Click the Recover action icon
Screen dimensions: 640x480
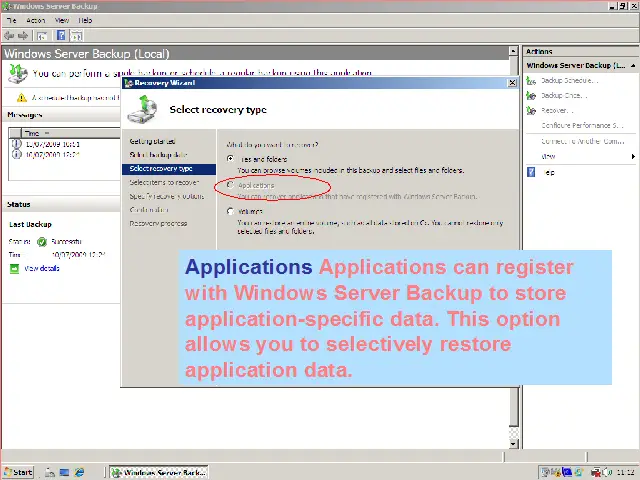coord(532,110)
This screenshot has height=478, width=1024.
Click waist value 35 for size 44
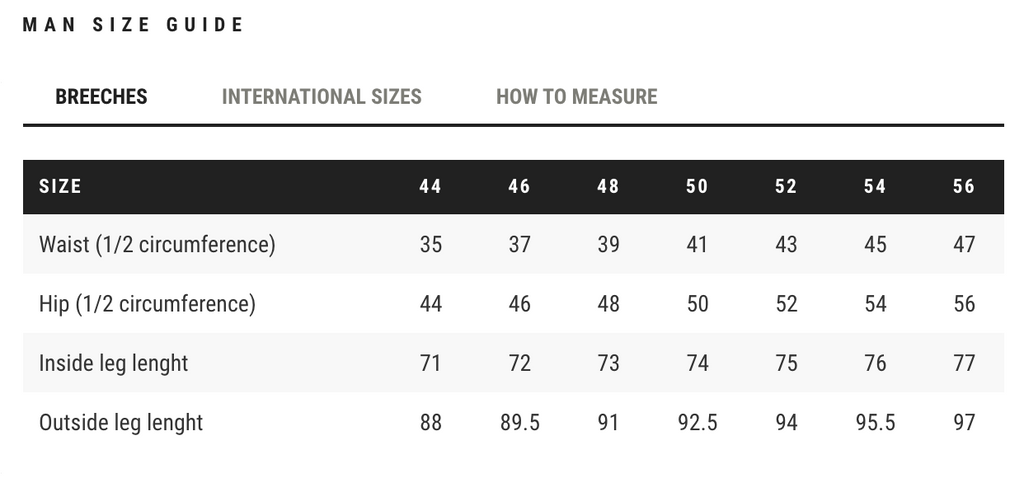(x=430, y=244)
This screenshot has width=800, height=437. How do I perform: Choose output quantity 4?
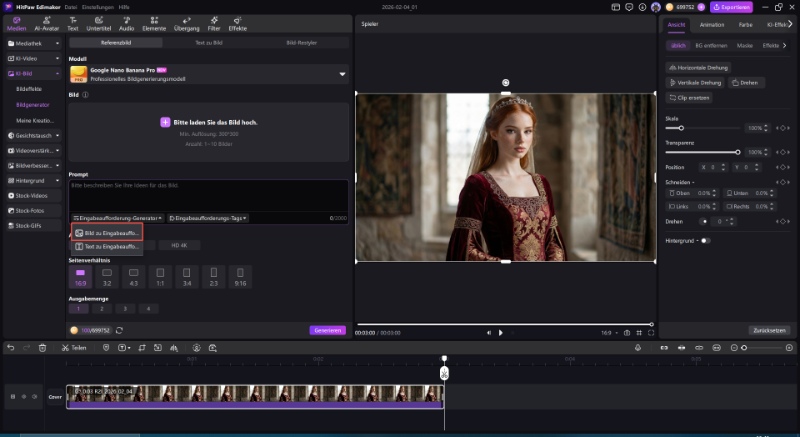[147, 309]
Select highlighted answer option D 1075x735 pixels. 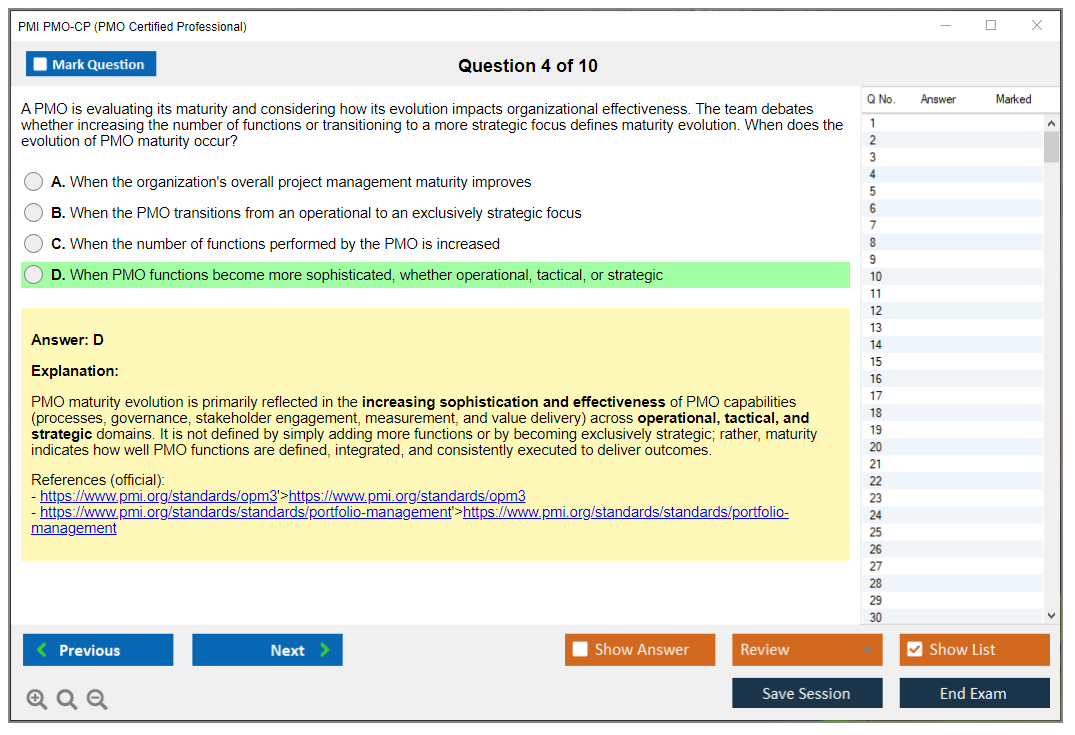click(33, 274)
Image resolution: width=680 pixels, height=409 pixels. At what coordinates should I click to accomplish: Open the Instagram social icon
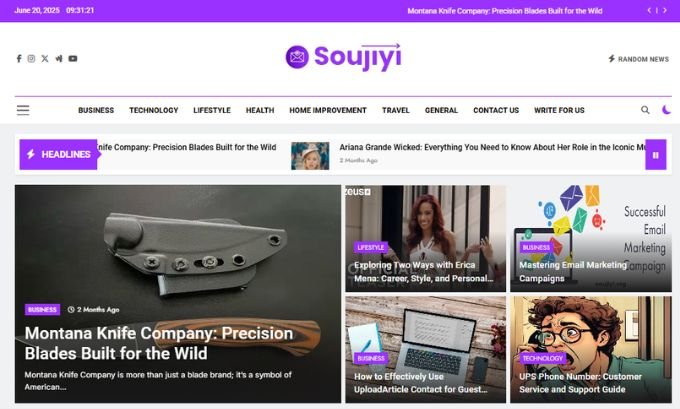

→ **THE PROBLEM**
Of the lines above, copy each that contains "icon".

→ **FINAL ANSWER**
Click the Recover action icon
Image resolution: width=680 pixels, height=409 pixels. At what coordinates should I click to accomplish: Open the Instagram social icon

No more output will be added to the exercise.